Guy vive a Free City, subendo abusi e soprusi ogni giorno con un sorriso; Guy infatti non sa di essere un PNG (personaggio non giocabile) dentro un videogioco.“Free City” è il videogioco online open world di maggior successo al mondo; nonché un plagio. Antwan, il capo della compagnia, ha rubato il codice sorgente da un progetto di due competitor, Walter e Millie. Da allora Millie cerca le prove per incastrare Antwan; ed esse sono nascoste dentro il videogioco. Sarà una sorpresa per Guy incontrare Millie, la sua creatrice: perché innamorandosene, un nuovo codice si attiverà dentro di lui, affrancandolo dal gioco e permettendogli di diventare anche lui un giocatore nel suo mondo.
Chi ha mai giocato a Grand Theft Auto, sa che al di là delle storie di mafia e criminalità, il vero obiettivo del giocatore è tutt’altro: inseguimenti, sparatorie, esplosioni, carri armati ed elicotteri abbattuti con i bazooka; lo scopo del gioco è di riversare follia e adrenalina per le strade di una città “immortale”. Free Guy riporta in vita quel sentimento. La città di Free City è una matrioska di riferimenti, easter egg e citazioni dal mondo pop e della videoludica.
Vengono alla mente altri film che hanno operato misture simili: Ralph Spaccatutto per l’animazione, e poi Pixels e il più recente Ready Player One per la fiction. Ma Free Guy si distingue da questi titoli per due aspetti: da una parte l’umiltà di non volersi rivolgere a una nicchia di esperti, dall’altra la capacità di creare un nuovo mondo coerente e dentro cui è divertente immergersi.

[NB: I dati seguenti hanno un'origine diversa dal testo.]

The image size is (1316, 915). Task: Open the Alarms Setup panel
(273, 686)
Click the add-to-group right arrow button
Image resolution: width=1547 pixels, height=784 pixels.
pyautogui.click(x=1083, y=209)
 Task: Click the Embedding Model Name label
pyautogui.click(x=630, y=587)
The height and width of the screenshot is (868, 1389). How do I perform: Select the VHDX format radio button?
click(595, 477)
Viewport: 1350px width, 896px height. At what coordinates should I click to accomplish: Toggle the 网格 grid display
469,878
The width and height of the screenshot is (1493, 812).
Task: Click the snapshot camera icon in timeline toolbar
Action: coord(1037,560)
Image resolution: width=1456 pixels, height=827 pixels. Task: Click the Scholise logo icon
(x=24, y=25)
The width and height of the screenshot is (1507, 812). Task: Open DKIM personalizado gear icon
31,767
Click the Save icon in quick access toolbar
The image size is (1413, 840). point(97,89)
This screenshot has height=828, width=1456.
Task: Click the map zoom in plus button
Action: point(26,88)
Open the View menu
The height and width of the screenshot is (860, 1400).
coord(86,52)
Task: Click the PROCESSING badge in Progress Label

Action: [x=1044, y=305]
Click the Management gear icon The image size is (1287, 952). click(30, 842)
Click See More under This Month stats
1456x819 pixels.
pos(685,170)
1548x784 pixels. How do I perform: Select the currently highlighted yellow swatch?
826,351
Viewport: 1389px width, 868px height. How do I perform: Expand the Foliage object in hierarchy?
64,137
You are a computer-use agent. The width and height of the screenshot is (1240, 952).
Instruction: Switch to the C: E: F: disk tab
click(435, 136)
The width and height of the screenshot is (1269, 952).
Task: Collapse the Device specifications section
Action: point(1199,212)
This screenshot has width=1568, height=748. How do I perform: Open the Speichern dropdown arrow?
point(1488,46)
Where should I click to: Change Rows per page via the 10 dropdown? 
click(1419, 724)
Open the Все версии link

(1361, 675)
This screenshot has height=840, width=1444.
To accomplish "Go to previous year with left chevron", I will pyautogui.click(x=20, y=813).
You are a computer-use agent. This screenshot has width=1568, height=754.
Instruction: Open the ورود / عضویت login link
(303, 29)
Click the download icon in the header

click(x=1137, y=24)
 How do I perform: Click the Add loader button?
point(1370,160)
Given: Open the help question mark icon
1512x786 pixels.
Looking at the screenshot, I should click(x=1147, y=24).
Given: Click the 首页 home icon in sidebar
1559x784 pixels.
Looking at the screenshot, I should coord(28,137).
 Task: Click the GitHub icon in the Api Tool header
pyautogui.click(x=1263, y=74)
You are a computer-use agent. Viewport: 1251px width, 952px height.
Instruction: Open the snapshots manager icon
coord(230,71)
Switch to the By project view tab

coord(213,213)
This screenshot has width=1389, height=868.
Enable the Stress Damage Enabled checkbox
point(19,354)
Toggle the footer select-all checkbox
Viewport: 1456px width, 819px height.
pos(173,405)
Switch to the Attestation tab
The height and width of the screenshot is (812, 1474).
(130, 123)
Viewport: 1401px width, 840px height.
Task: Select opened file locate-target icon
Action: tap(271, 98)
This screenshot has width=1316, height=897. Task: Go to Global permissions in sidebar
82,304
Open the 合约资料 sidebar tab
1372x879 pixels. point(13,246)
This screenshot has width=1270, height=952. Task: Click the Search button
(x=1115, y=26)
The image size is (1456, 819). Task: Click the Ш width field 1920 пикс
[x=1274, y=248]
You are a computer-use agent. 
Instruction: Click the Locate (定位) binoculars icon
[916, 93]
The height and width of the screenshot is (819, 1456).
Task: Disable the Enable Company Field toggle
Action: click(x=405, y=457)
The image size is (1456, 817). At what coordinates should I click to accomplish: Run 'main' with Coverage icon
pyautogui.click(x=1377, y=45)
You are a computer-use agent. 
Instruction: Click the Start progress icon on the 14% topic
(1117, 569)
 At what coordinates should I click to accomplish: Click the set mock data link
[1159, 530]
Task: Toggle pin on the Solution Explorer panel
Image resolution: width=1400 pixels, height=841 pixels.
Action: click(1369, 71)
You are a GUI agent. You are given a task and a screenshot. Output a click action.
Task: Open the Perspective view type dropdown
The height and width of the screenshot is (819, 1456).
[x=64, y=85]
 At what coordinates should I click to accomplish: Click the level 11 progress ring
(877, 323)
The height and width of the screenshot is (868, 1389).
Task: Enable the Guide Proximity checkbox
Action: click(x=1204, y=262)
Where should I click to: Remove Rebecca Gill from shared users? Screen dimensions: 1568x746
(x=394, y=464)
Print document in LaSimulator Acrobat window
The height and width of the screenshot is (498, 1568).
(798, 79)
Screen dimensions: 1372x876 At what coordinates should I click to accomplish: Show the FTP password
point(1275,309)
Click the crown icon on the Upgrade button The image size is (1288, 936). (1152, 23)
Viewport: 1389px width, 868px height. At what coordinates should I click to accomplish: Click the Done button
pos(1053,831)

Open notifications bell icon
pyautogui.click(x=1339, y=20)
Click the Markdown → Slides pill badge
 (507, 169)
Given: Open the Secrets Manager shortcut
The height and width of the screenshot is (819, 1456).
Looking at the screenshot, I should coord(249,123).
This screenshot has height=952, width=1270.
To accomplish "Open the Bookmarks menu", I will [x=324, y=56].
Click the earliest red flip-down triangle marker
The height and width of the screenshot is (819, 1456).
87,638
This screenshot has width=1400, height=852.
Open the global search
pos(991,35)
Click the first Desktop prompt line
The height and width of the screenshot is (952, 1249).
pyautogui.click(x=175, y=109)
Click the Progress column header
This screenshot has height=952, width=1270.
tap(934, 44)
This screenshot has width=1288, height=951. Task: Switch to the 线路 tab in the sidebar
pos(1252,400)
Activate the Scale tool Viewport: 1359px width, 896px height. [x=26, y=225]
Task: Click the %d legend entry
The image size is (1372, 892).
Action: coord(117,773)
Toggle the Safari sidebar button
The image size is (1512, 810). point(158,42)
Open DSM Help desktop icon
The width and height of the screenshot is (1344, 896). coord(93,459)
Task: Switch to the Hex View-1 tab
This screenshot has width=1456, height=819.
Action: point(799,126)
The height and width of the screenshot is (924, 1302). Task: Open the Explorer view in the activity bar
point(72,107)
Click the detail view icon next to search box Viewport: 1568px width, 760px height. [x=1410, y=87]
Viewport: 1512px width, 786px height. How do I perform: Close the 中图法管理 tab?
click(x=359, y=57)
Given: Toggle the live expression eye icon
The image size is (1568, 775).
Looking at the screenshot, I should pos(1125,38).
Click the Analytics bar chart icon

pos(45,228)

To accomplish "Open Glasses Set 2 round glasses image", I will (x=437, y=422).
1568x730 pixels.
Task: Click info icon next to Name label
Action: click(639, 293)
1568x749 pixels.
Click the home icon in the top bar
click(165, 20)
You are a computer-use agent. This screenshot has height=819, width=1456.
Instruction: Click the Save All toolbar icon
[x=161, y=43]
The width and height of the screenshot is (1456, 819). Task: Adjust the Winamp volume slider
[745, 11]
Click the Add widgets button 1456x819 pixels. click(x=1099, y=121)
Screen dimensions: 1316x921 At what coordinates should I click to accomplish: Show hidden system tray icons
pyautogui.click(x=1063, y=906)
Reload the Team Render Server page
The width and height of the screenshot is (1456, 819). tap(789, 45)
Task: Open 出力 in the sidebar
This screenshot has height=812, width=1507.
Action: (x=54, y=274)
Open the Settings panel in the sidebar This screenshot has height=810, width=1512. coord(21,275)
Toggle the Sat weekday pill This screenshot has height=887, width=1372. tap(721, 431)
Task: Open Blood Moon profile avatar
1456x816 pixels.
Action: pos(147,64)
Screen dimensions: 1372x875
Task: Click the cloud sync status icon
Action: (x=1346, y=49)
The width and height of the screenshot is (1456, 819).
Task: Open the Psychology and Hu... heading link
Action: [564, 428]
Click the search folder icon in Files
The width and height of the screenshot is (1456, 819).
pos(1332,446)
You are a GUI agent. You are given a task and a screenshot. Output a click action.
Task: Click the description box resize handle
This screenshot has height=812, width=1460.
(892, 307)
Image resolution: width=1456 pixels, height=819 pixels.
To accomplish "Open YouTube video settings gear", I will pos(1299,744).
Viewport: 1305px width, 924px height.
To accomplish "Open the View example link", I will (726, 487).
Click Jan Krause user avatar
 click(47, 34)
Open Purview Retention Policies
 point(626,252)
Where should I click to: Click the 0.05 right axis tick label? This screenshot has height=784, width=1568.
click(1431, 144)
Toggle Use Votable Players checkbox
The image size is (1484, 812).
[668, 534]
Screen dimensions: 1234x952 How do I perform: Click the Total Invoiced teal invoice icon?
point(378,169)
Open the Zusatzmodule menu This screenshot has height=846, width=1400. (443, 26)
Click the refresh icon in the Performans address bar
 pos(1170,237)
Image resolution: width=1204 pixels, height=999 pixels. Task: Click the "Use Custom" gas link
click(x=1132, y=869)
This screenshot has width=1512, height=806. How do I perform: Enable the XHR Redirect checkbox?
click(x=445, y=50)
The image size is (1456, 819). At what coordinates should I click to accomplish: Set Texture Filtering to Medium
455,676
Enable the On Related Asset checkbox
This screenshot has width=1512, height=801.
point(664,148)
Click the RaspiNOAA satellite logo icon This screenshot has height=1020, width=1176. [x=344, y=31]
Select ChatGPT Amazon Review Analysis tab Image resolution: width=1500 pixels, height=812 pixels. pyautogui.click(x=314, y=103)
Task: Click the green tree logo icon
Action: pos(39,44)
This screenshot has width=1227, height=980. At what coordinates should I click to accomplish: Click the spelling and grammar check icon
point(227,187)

Il film, come il suo mondo, è un giocattolone di effetti speciali. In un videogioco la violenza non fa paura perché non ha ripercussioni. A ogni game-over inizia una nuova partita.
Ma senza dramma allora di cosa si può parlare? Paradossalmente: la mancanza di dramma diventa il dramma stesso. Senza aprire le porte a nuove dissertazioni filosofiche, il problema di Guy sarà capire cosa significa essere libero, essere una persona quando si è un videogioco. “Sono reale?” continua a chiedersi il nostro protagonista. In fondo cosa significa essere “reali”? Cosa fa di un individuo una persona e non solo la somma dei fattori chimici, biologici, sinaptici e delle coincidenze che gli accadono e lo trasportano?
Un interrogativo simile se lo poneva molto maldestramente la serie tv Westworld. È il tema dell’intelligenza artificiale che prende coscienza di sé, e che permette ancora una volta alla creatura umana di mettersi nei panni del Creatore.
Ma forse ci spingiamo troppo in là: come detto prima, il film non avanza tutte queste pretese.
Però si può certamente apprezzare il finale; a differenza del già citato Ready Player One, il mondo virtuale non è – solo – una scappatoia avventurosa dalla realtà che delude. Perché i videogiochi sono storie e le storie ci insegnano a vivere.
Ogni persona si sveglia nella sua città e ha una partita da giocare. Durante il film Free City diventa uno specchio per Millie, permettendole di svegliarsi e di accorgersi di quello che ha davanti agli occhi.
Perché in fondo i videogiochi dovrebbero essere questo: lo specchio virtuale in cui osservare il nostro riflesso.